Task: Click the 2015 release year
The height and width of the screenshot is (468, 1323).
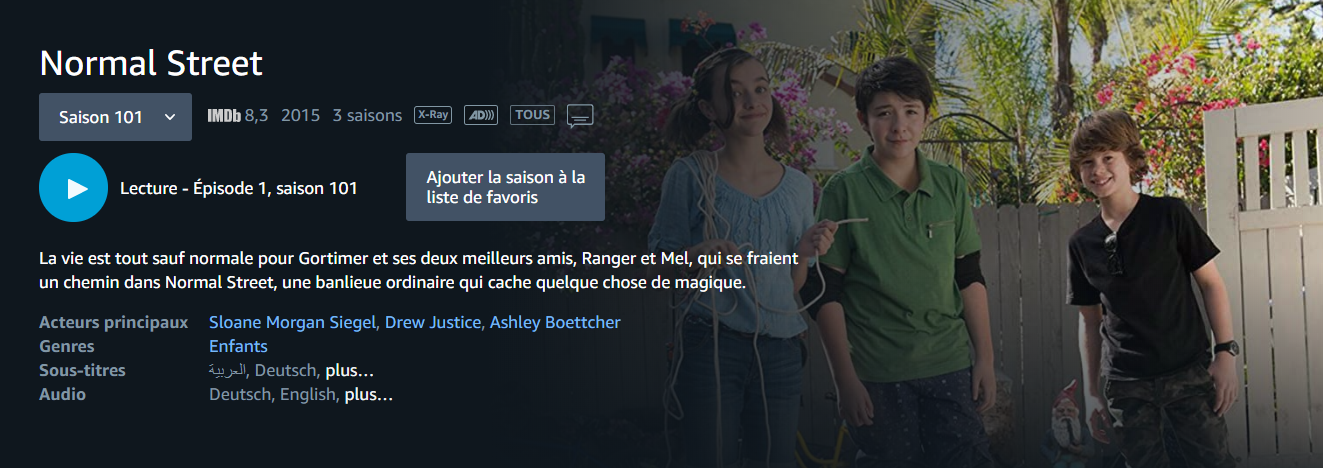Action: tap(300, 115)
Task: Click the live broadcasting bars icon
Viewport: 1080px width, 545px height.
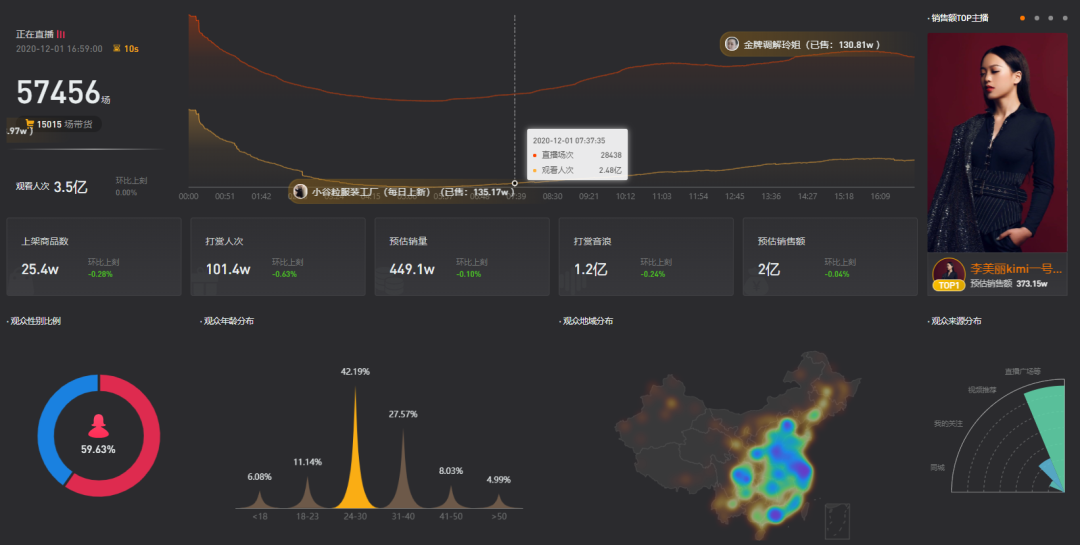Action: pos(61,34)

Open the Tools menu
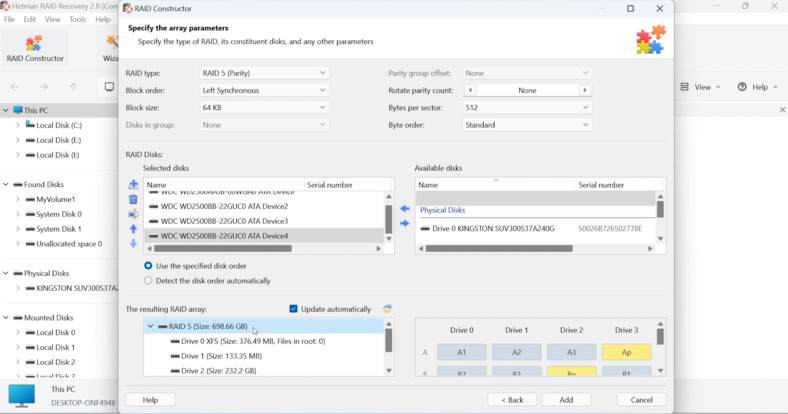click(x=77, y=19)
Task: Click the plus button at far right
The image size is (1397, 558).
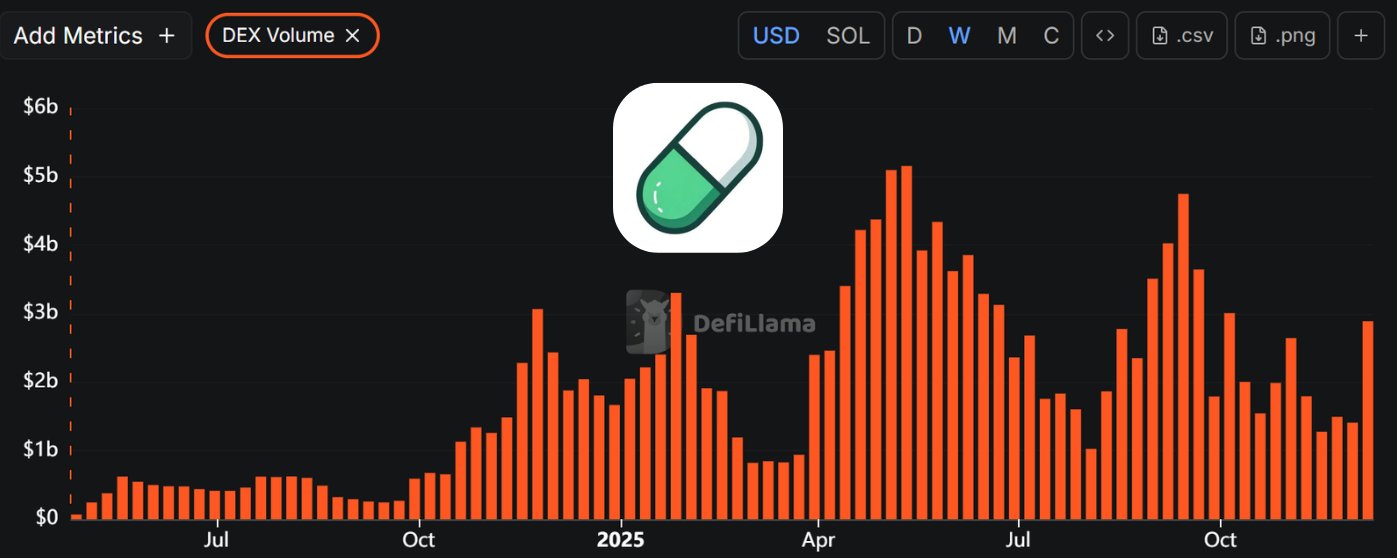Action: click(x=1361, y=36)
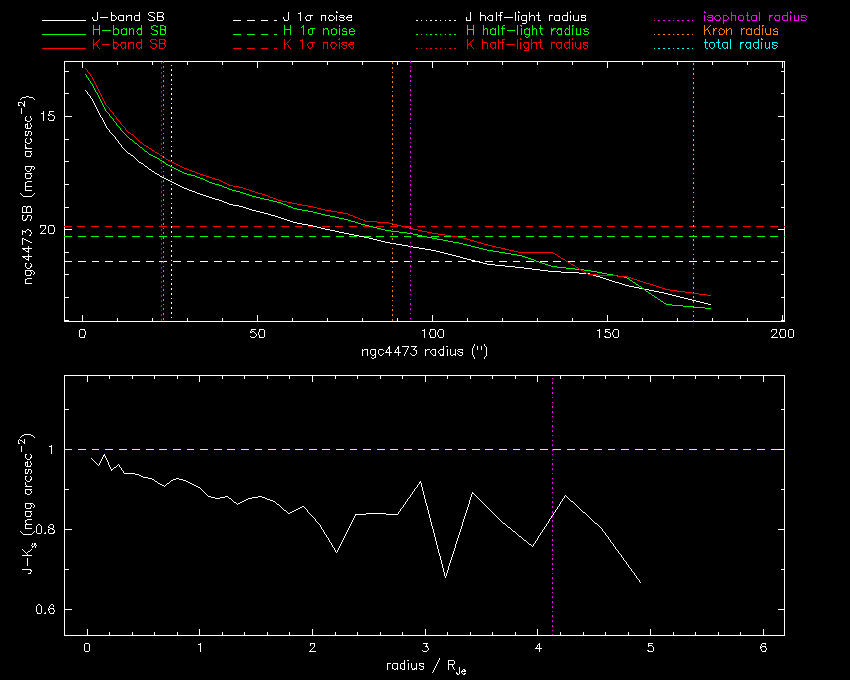The width and height of the screenshot is (850, 680).
Task: Select the H half-light radius legend text
Action: click(527, 32)
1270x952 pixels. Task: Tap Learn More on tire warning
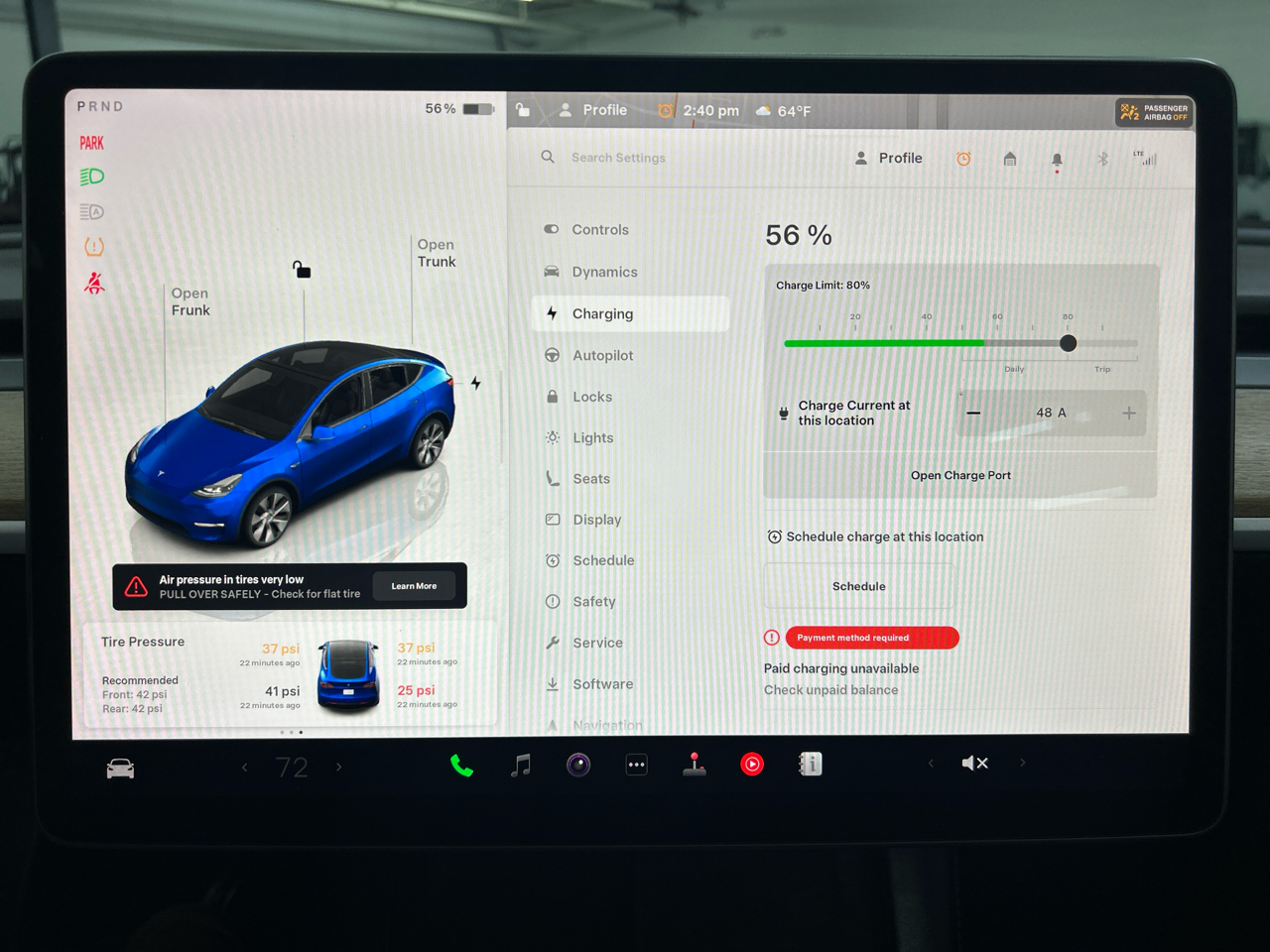pyautogui.click(x=414, y=586)
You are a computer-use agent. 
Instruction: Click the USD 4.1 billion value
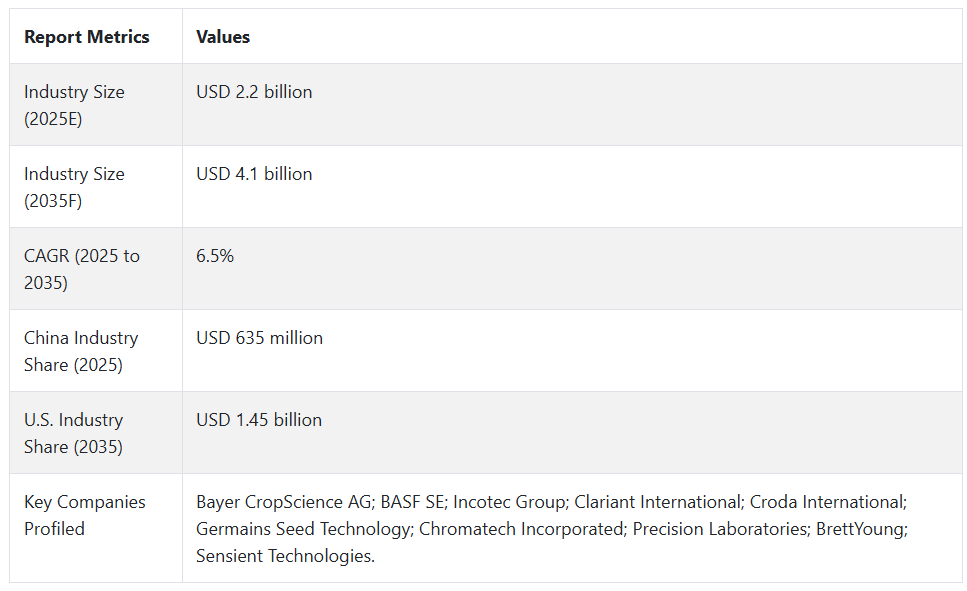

▶ [Problem statement]
Word-for-word restatement: every line from the one with "1270x952 pixels. Task: Tap" through the final line of the data, both ends included, pictures excluded.

▶ [Reply to the exercise]
1270x952 pixels. Task: Tap Learn More on tire warning
pyautogui.click(x=414, y=586)
You are a computer-use agent. 
Instruction: Click the USD 4.1 billion value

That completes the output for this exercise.